Manchmal hampelt er plötzlich los, tippt im Stakkato in die Handflächen, das Gesicht spricht mit, bühnenreif. Ein bisschen wirkt er wie Mr. Bean. Er sei ein großartiger Pantomime, wollen wir ihm sagen. „Das muss ich anders erklären“, sagt die Assistentin. Und schreibt sehr länglich in seine Hände. Plötzlich strahlt Georg Cloerkes. „Pan-to-mi-me – ja.“ Die Assistentin ahnte nicht, dass er das Wort kennt und sich so freuen würde.

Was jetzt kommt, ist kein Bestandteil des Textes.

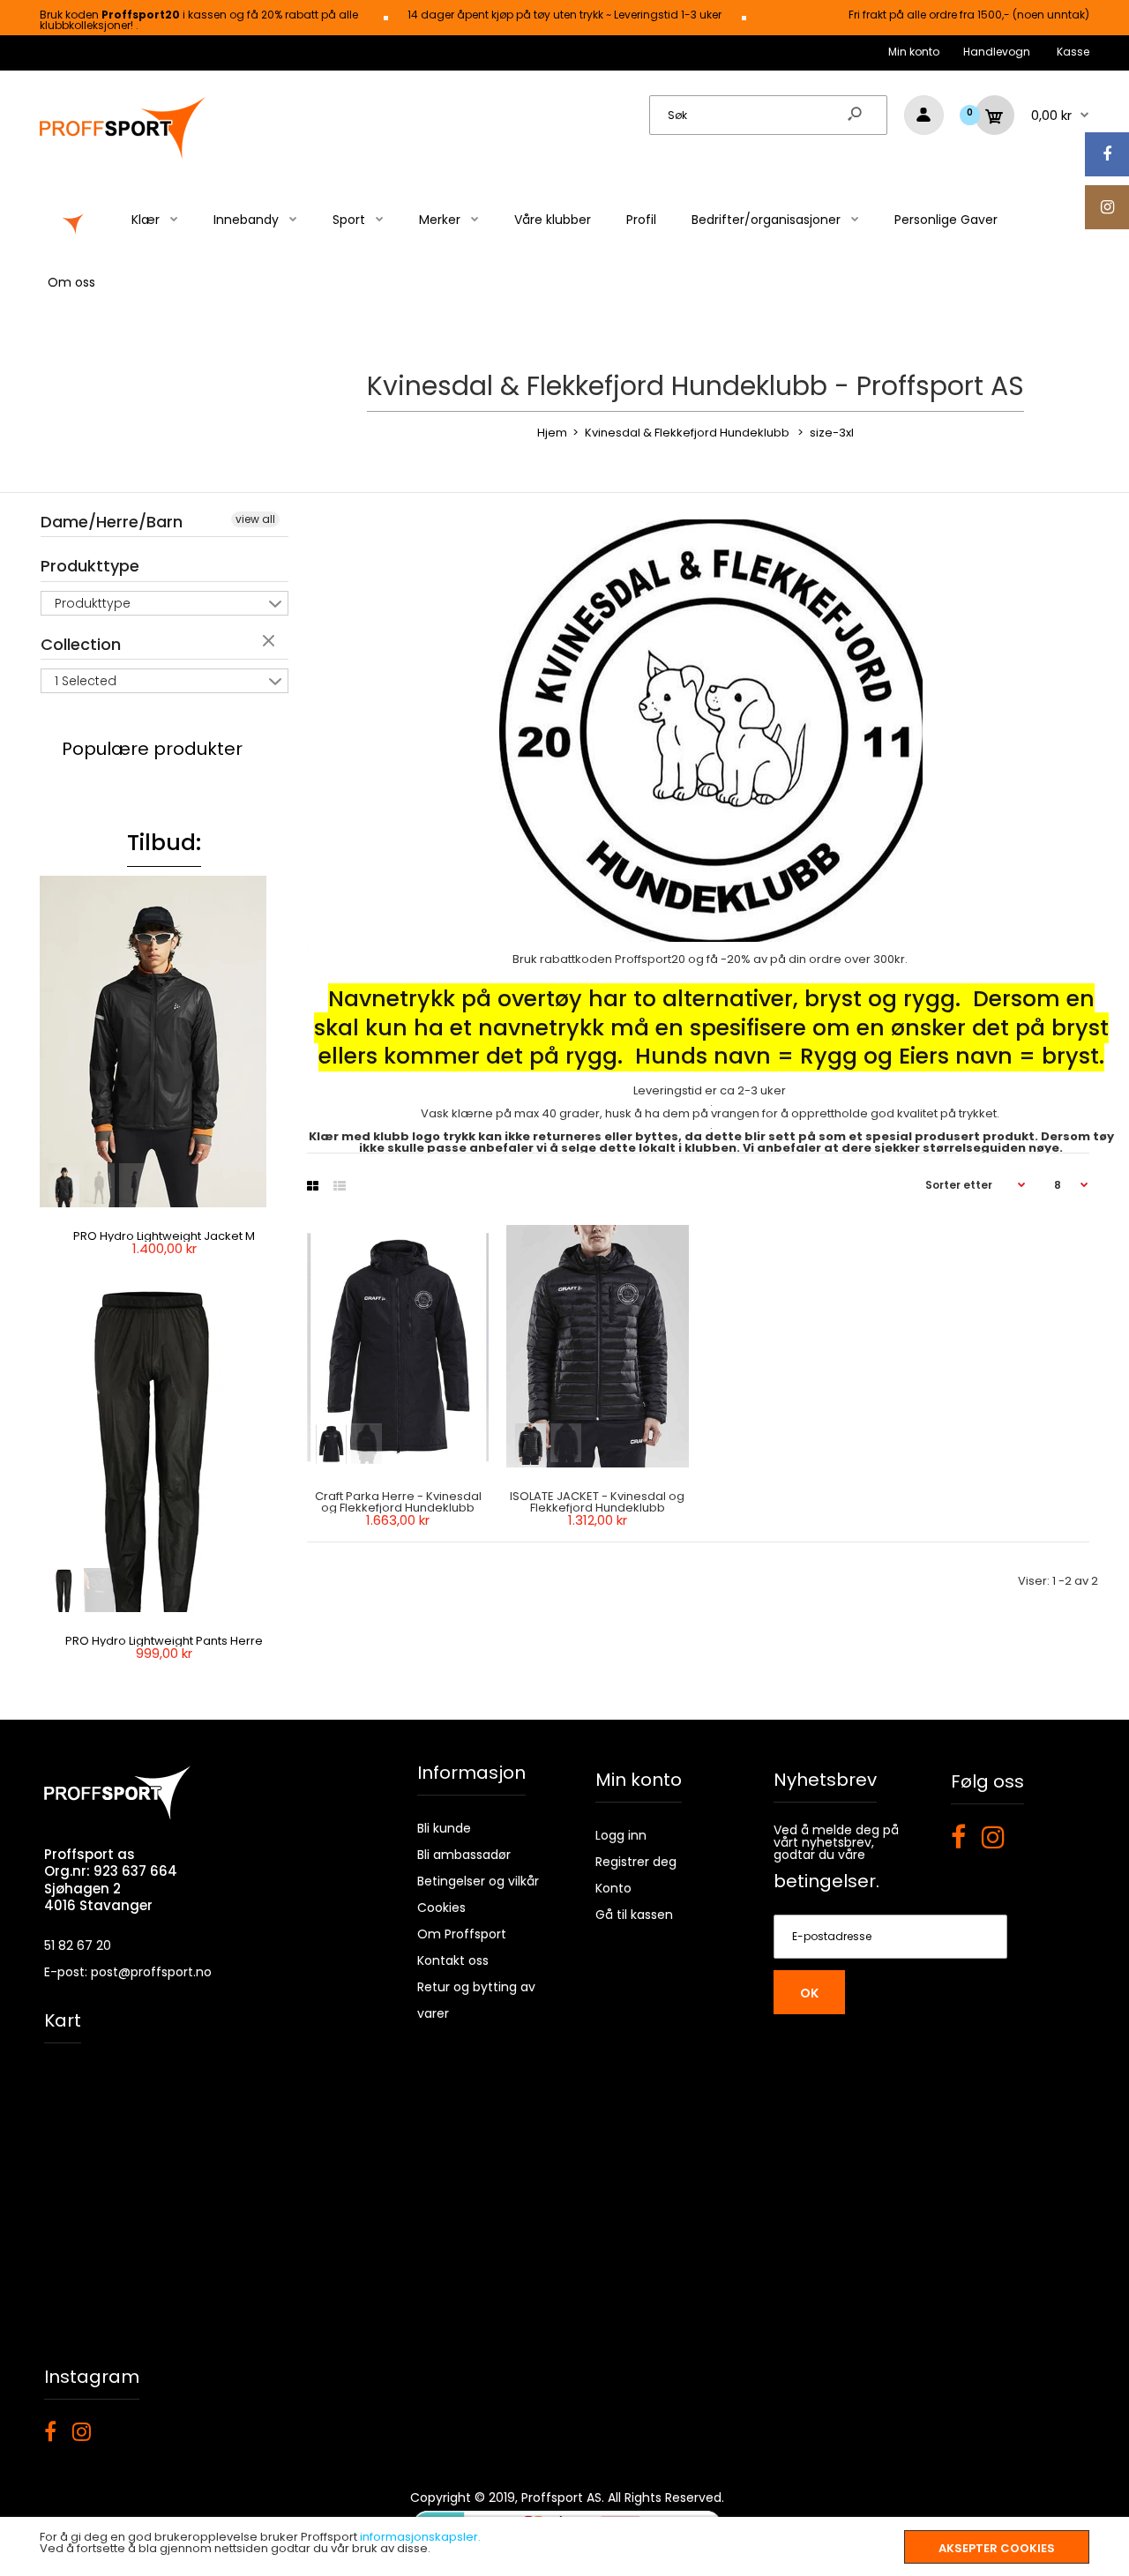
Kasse (1073, 51)
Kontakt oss (453, 1960)
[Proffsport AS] (123, 156)
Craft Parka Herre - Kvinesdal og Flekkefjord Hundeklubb (397, 1502)
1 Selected (85, 681)
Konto (613, 1888)
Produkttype (90, 566)
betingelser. (826, 1881)
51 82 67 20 (77, 1945)
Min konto (913, 51)
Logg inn (621, 1835)
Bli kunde (444, 1828)
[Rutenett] (312, 1186)
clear (271, 642)
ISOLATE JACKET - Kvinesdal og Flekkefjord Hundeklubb (598, 1502)
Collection (81, 644)
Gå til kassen (634, 1914)
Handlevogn (996, 51)
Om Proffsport (461, 1934)
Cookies (441, 1907)
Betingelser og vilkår (478, 1881)
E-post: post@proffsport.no (128, 1972)
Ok (809, 1993)
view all (255, 518)
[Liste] (339, 1186)
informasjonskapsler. (420, 2536)
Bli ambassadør (464, 1854)
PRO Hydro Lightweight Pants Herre (164, 1640)
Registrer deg (636, 1861)
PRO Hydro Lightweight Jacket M (164, 1236)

„Als Kind waren in der Schule Gebärden für Taube verboten“, erinnert sich Cloerkes mit empörtem Gesichtsausdruck. „Umso lieber hab ich das dann zu Hause gemacht. Ich bin gern Schauspieler, habe eine gute Vorstellungskraft. Viele Menschen haben so eine starre Gesichtshaltung, nicht nur Blinde“, sagt er. Man schreibt den Satz beeindruckt auf und fragt sich später, woher weiß er das?

Extrem reduzierte Welt

Das gelormte Gespräch klappt mittlerweile gut. Es übersteigt aber die Vorstellungskraft, wie sich ein Taubblinder fühlt. Man kann das nachstellen: Augen verbinden, Ohren zuhalten. Schon das fühlt sich scheußlich an. Nur, man hat ja eben noch gesehen, gehört, wo man ist. Taubblinde leben oft seit Jahrzehnten in ihrer extrem reduzierten Welt. Und Cloerkes hat noch Glück: Er hat verblasste Erinnerungen an die Umwelt aus seiner Kindheit.

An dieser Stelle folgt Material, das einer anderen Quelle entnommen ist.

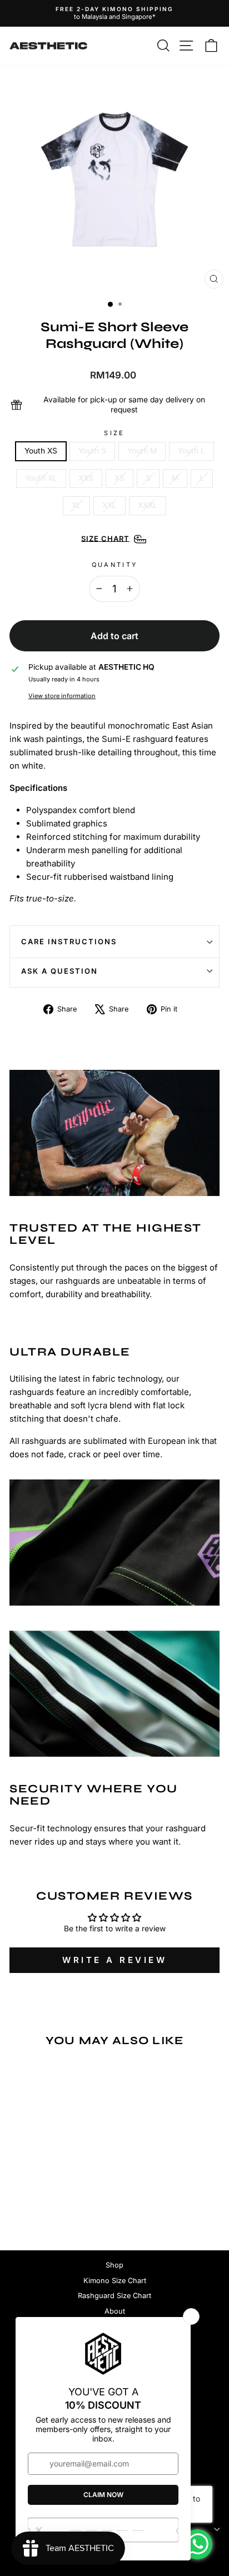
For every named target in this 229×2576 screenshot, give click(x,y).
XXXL (147, 505)
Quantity (115, 565)
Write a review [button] (114, 1960)
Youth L (191, 450)
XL (76, 505)
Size (114, 433)
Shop (114, 2265)
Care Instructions (69, 941)
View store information (62, 696)
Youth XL (41, 478)
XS (119, 478)
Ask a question (59, 970)
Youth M (142, 450)
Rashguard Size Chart (114, 2295)
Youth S (92, 450)
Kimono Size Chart (114, 2280)
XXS (85, 478)
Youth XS (40, 450)
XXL (109, 505)
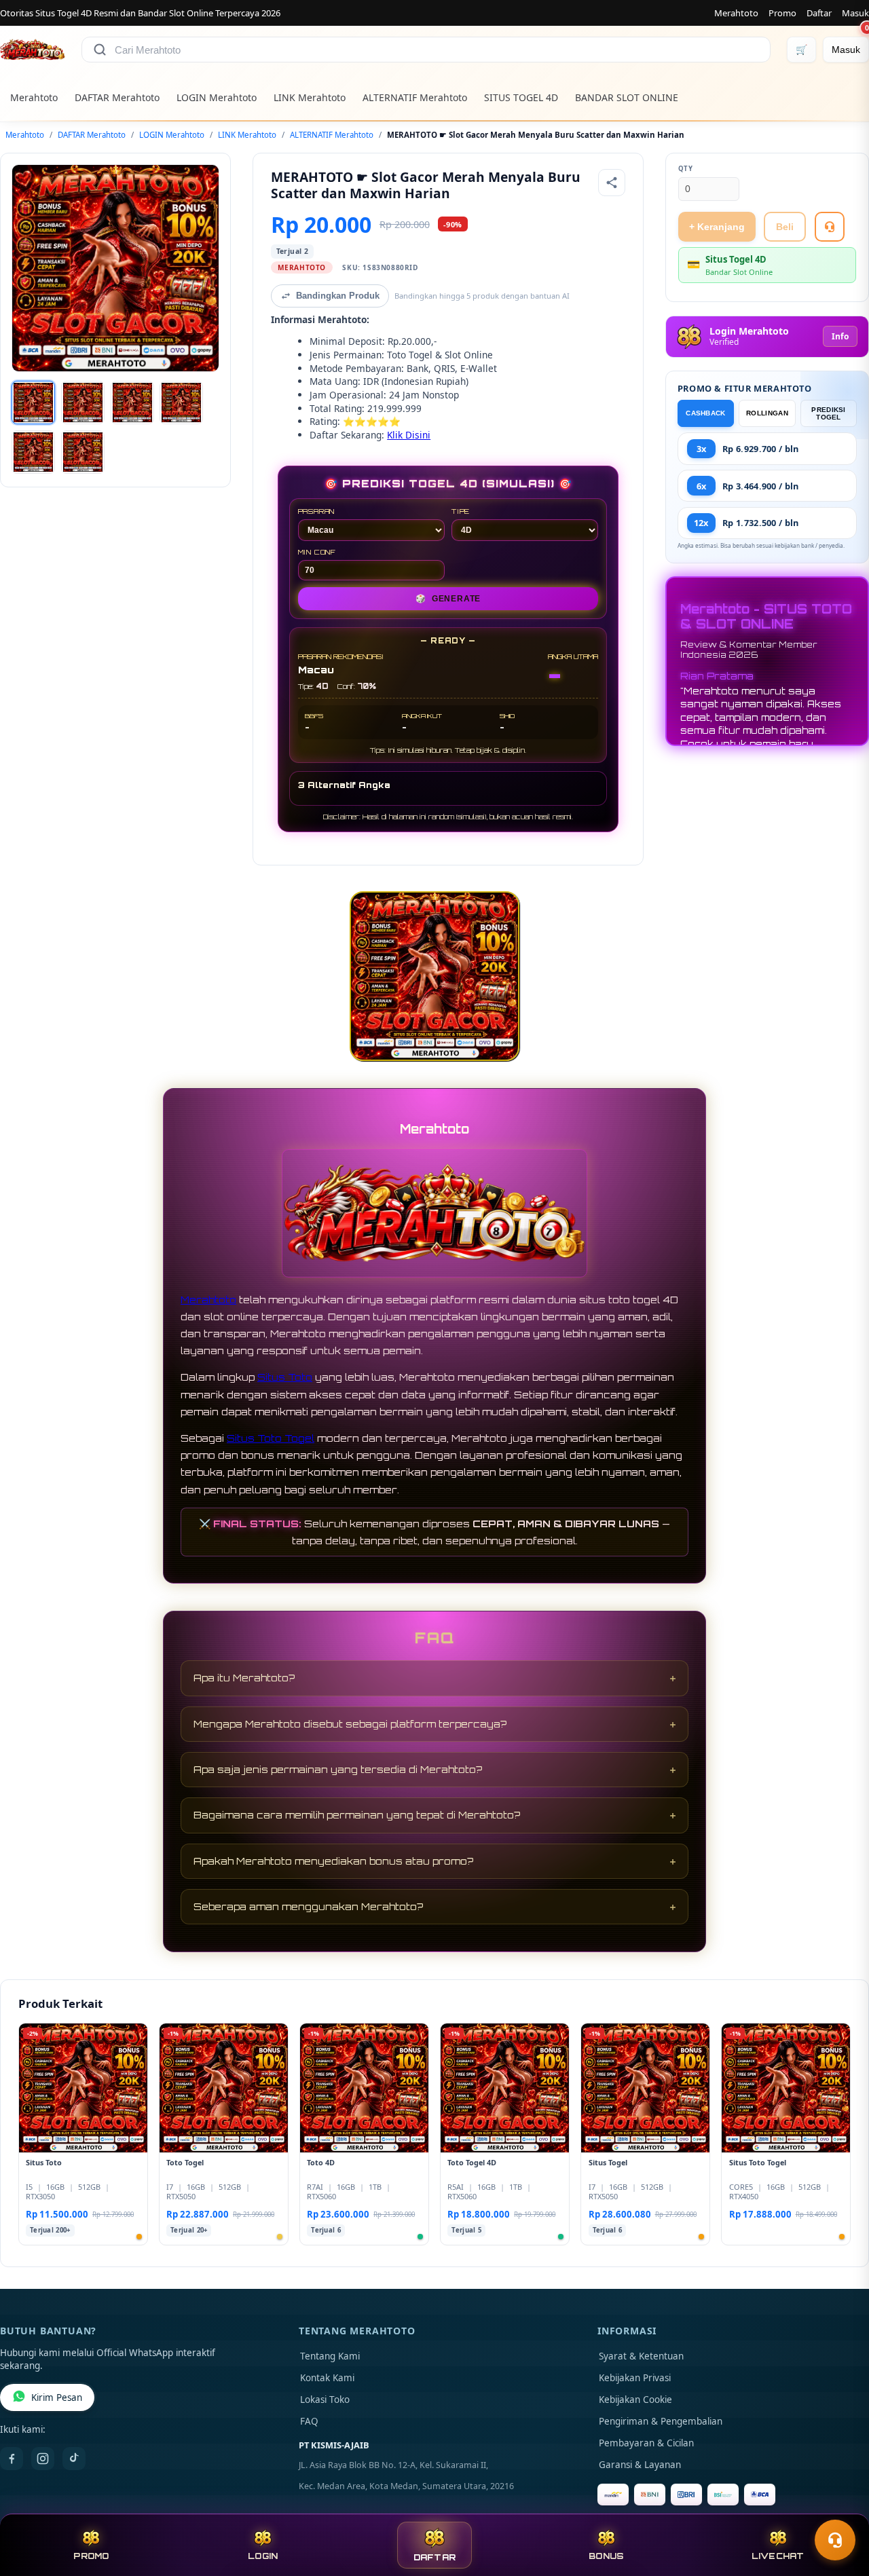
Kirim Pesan (56, 2397)
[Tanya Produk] (830, 227)
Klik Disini (408, 434)
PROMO (91, 2556)
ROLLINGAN (767, 413)
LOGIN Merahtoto (217, 97)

Die Kommunikation geht manchmal ins Leere. Etwa die Frage, ob er die WM 2014 verfolgt habe ähnlich dem taubblinden Fan in Brasilien, der sich das Geschehen im Stadion live lormen ließ. Nein, Fußball „ist nicht meins“, lässt Cloerkes wissen. Frage an die Assistentin, was ihn sonst begeistert. Sie bleibt strikt professionell: „Das müssen Sie ihn schon selbst fragen.“ Sie will auch nicht namentlich genannt werden. „Es geht doch um ihn.“

Cloerkes kommuniziert am Rechner mit Blindenschrift und mit Buchstaben in der Größe von Streichholzschachteln, die er erkennen kann. Er nutzt das Internet, liest und schreibt Mails. Und er ist ein bisschen der Erfinder der Szene, ihr Freizeitgestalter und Sozialarbeiter: „Taubblinde müssen sich mehr zutrauen.“ Cloerkes organisiert Sportveranstaltungen für Taubblinde, etwa ein spezielles Basketballspiel mit dem Langstock, aber ohne Ball.

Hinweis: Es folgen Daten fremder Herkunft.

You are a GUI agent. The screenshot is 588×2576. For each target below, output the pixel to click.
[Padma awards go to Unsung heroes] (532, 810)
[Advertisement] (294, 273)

Dabei müssen die taubblinden Spieler wie bei einer Staffel einen Parcours auf einer Wiese ertasten, dann Gegenspieler umlaufen, sodann mit der Stockspitze von unten den Basketballkorb finden und treffen. „Ein Riesenspaß“, sagt Cloerkes. Das Spiel hilft dem Orientierungssinn und dient auch der Mobilisierung, die bei taubblinden Menschen immer wieder trainiert werden muss: „Man kann seine Steifheit verlieren und sich locker machen.“

„Mein Leben ist schön“

Plötzlich steht Georg Cloerkes auf. Er führt die Besucher auf den Dachboden über eine bedrohlich wackelnde Klappleiter und sagt über seine Assistentin: „Vorsicht, nicht den Kopf stoßen.“ Behände ist er oben. Dort hat er aus gelben Legosteinen 14 Labyrinthe groß wie Schuhkartons gebaut. Für ein Wettspiel zum Thema Orientierung. Er zeigt, wie man mit einem Stock den Weg im Labyrinth sucht. Vor ein paar Jahren hatte er das ganze Dachgeschoss in eine Legowelt verwandelt: Kathedralen, Burgen und Schlösser bis unter die Decke.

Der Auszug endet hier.